*TEXTE PRÉSENTÉ*.
□ □ □ □
Barbara Stiegler développe sur France Culture en juin 2022, ce concept d’adaptation à tout prix des individus, sous la férule autoritaire du néo-libéralisme. Rien de nouveau là-dedans.
Quiconque a traversé les yeux ouverts la crise sanitaire sait de quoi il retourne : à l’incurie gouvernementale de vieille date, dénoncée par elle-même, Jacques Rancière et d’autres penseurs et penseuses, la seule issue proposée par nos politiques était de s’adapter selon leurs diktats.
Quant à ceux et celles qui refusaient de le faire, du port du masque au tardif vaccin, tant pis pour ce qui leur adviendrait : renvoi de leur poste, maladie avec la menace d’un tri ultime entre les malades obéissant·es et les autres et possible mort.
C’est une chose de s’adapter à ce qui ne dépend pas de nous et peut être changé, et une autre que de s’accommoder des fautes et défaillances de ceux ou du système qui pourraient l’être, faisant enfin place à une véritable démocratie. Ce qui nous ramène à l’imposture électorale récente.
Les esprits sont depuis longtemps préparés à cette soumission par un certain nombre d’“experts”, relayés par les media.
Sans doute le travail psychologique vantant la résilience était-il déjà à l’œuvre avec les spécialistes de la santé mentale, comme Cyrulnik, offrant la commodité d’une pensée accessible à tou·tes et noyant dans des laïus personnels un certain nombre d’évidences. Des titres provocateurs autour des bienfaits de la souffrance comme Merveilleux malheur lui valurent aussi un grand succès commercial. Certains auteurs ont dénoncé le piège.
□ □ □ □
Réécrivez le passage du texte sur l'adaptation allant de "Barbara Stiegler développe" à "et possible mort.", en remplaçant "crise sanitaire" par "pandémie".

*ITEMS FOURNIS*.
□ □ □ □
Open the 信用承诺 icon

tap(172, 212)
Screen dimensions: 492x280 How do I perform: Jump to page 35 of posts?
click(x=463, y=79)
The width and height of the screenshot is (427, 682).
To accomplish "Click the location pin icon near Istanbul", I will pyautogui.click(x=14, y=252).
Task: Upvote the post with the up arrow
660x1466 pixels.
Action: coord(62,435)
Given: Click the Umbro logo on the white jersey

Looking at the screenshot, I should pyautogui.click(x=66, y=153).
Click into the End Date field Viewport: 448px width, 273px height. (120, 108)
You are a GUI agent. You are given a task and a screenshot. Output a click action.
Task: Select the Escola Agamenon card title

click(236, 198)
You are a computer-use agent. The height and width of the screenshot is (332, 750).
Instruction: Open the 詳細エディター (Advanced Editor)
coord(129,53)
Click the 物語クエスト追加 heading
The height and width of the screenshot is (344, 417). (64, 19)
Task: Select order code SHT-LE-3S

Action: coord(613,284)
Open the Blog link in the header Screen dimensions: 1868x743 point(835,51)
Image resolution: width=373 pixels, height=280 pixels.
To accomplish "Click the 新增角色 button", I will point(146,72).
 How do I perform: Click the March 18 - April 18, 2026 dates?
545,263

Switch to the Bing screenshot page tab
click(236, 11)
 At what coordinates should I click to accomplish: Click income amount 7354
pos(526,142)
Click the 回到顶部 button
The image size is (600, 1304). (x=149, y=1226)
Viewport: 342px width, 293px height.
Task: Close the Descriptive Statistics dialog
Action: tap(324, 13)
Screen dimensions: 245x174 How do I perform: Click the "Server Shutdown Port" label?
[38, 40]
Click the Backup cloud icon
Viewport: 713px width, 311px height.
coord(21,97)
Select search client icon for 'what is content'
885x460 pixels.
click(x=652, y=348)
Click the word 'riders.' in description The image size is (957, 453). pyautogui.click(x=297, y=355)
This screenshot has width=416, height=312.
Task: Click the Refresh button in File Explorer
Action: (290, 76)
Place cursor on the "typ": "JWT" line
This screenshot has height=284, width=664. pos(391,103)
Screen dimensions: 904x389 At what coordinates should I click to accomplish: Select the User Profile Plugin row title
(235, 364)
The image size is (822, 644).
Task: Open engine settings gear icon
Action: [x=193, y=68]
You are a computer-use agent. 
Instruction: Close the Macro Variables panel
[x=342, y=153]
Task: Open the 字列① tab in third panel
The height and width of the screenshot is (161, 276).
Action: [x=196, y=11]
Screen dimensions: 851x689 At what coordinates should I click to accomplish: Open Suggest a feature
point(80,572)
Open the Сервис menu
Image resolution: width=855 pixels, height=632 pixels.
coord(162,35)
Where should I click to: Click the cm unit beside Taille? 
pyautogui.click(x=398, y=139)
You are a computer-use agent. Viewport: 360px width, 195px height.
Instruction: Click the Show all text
□ □ □ □
*RÉSULTAT OBTENU*.
Barbara Stiegler développe sur France Culture en juin 2022, ce concept d’adaptation à tout prix des individus, sous la férule autoritaire du néo-libéralisme. Rien de nouveau là-dedans.
Quiconque a traversé les yeux ouverts la pandémie sait de quoi il retourne : à l’incurie gouvernementale de vieille date, dénoncée par elle-même, Jacques Rancière et d’autres penseurs et penseuses, la seule issue proposée par nos politiques était de s’adapter selon leurs diktats.
Quant à ceux et celles qui refusaient de le faire, du port du masque au tardif vaccin, tant pis pour ce qui leur adviendrait : renvoi de leur poste, maladie avec la menace d’un tri ultime entre les malades obéissant·es et les autres et possible mort.